I jumped over this comment as I applied the suggestions, so I updated
the description in a follow-up commit. My apologies for the noise!
>> + (home-page "http://github.com/vincenthz/hs-tls")
>> + (synopsis
>> + "TLS/SSL protocol native implementation (Server and Client)")
>> + (description
>> + "Native Haskell TLS and SSL protocol implementation for server and
>> client. . This provides a high-level implementation of a sensitive security
>> protocol, eliminating a common set of security issues through the use of the
>> advanced type system, high level constructions and common Haskell features.
>> . Currently implement the SSL3.0, TLS1.0, TLS1.1 and TLS1.2 protocol, and
>> support RSA and Ephemeral (Elliptic curve and regular) Diffie Hellman key
>> exchanges, and many extensions. . Some debug tools linked with tls, are
>> available through the <http://hackage.haskell.org/package/tls-debug/>.")
>
> Could you wrap it, remove extra periods, and use @url?

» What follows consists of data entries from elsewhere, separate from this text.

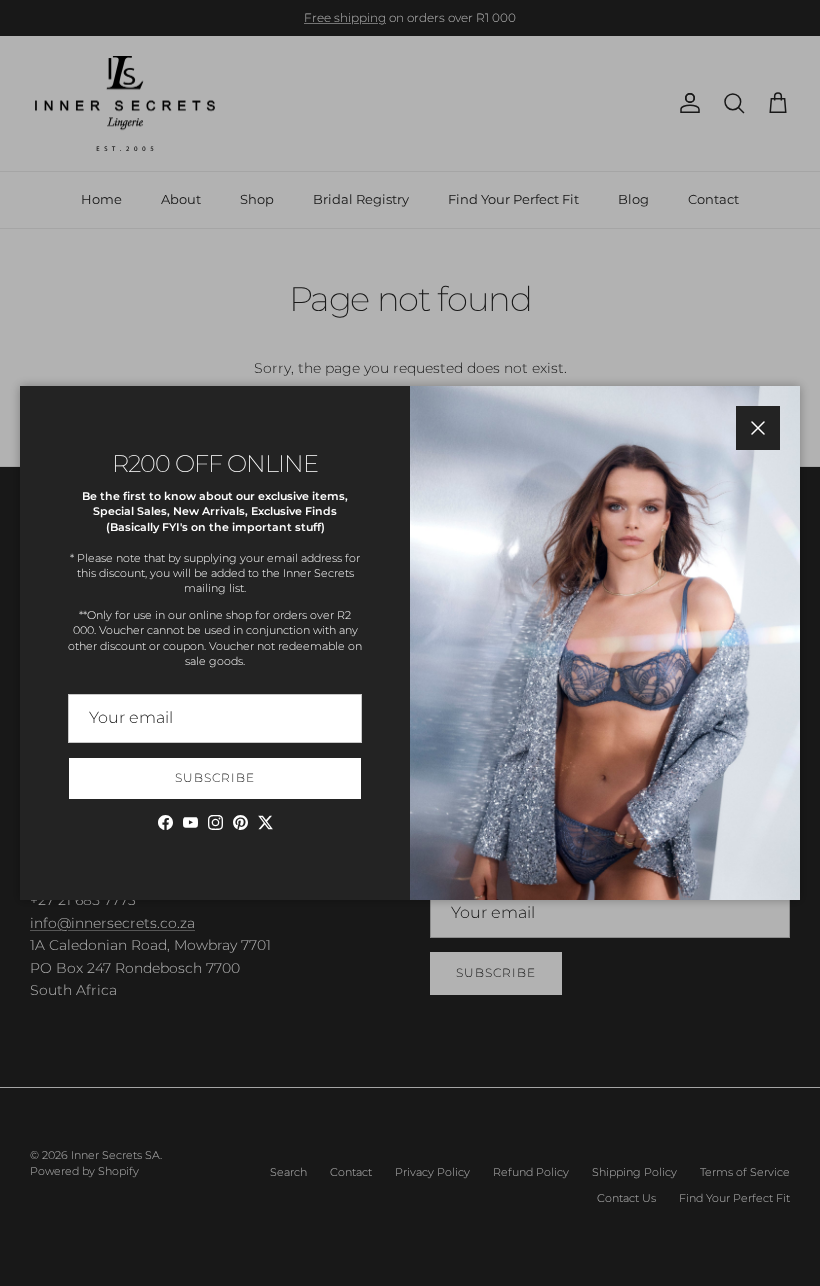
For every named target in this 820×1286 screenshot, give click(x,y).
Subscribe (215, 777)
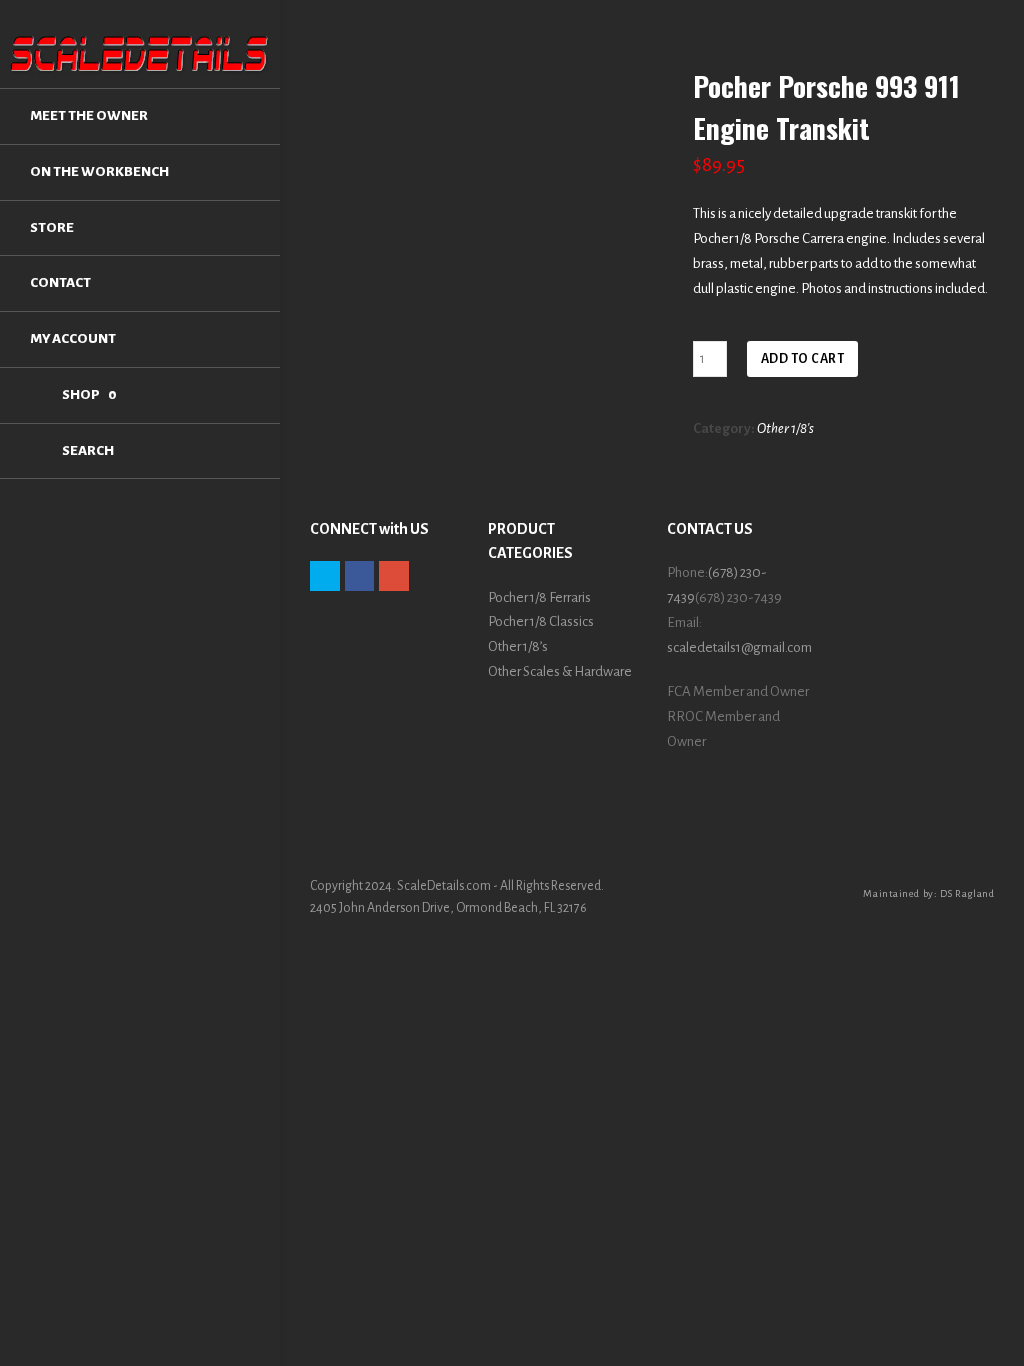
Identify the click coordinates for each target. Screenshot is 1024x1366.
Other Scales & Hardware (560, 671)
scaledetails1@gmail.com (739, 647)
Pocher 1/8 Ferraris (539, 597)
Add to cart (803, 359)
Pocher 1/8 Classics (541, 621)
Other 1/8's (785, 428)
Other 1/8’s (518, 646)
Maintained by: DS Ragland (928, 893)
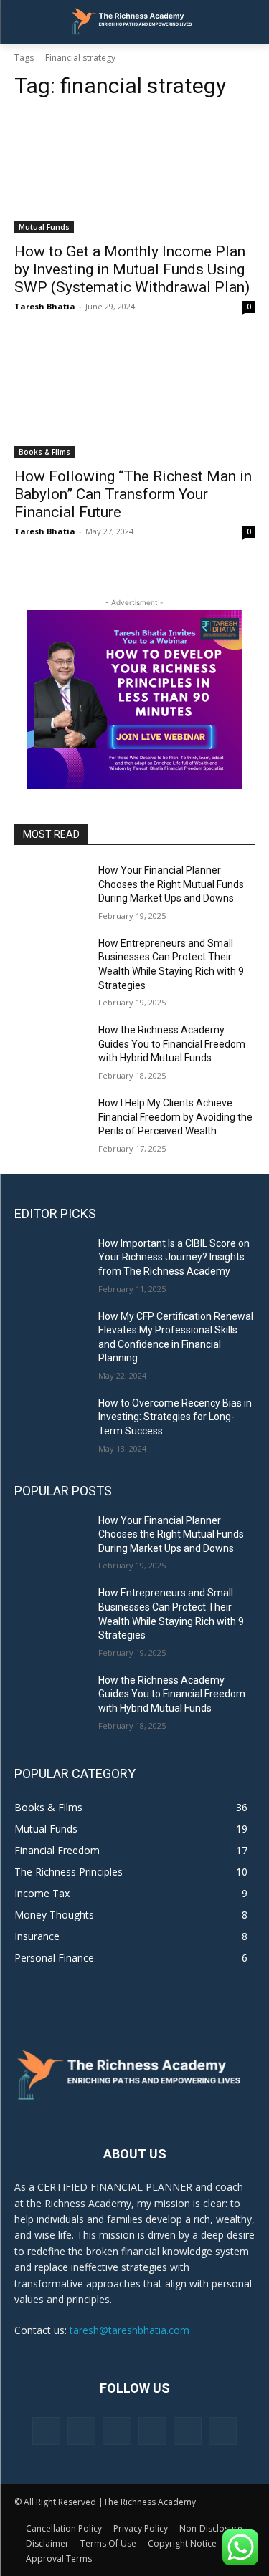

Ouch! This was completely untouched after importing from Hackage. I
cleaned up the formatting of the package expression and also fixed the
description.
>> + (home-page "http://pandoc.org")
>> + (synopsis "Conversion between markup formats")
>> + (description
>> + "Pandoc is a Haskell library for converting from one markup format to
>> +another, and a command-line tool that uses this library. It can read
>> markdown
>> +and (subsets of) HTML, reStructuredText, LaTeX, DocBook, MediaWiki markup,
>> +TWiki markup, Haddock markup, OPML, Emacs Org-Mode, txt2tags, Word Docx,
>> ODT,
>> +and Textile, and it can write Markdown, reStructuredText, XHTML, HTML 5,
>> +LaTeX, ConTeXt, DocBook, OPML, OpenDocument, ODT, Word docx, RTF, MediaWiki,
>> +DokuWiki, Textile, groff man pages, plain text, Emacs Org-Mode, AsciiDoc,
>> +Haddock markup, EPUB (v2 and v3), FictionBook2, InDesign ICML, and several
>> +kinds of HTML/javascript slide shows (S5, Slidy, Slideous, DZSlides,
>> +reveal.js).
>> +
>> +Pandoc extends standard markdown syntax with footnotes, embedded LaTeX,
>> +definition lists, tables, and other features. A compatibility mode is
>> +provided for those who need a drop-in replacement for Markdown.pl. In
>> +contrast to existing tools for converting markdown to HTML, which use regex
>> +substitutions, pandoc has a modular design: it consists of a set of readers,
>> +which parse text in a given format and produce a native representation of
>> the
>> +document, and a set of writers, which convert this native representation
>> into
>> +a target format. Thus, adding an input or output format requires only
>> adding
>> +a reader or writer.")
>
> Would be nice to keep just one third of it, notably by omitting the list
> of supported formats. :-)
I shortened it substantially and pushed the modified commits.
Thank you for what must have been a very tedious review!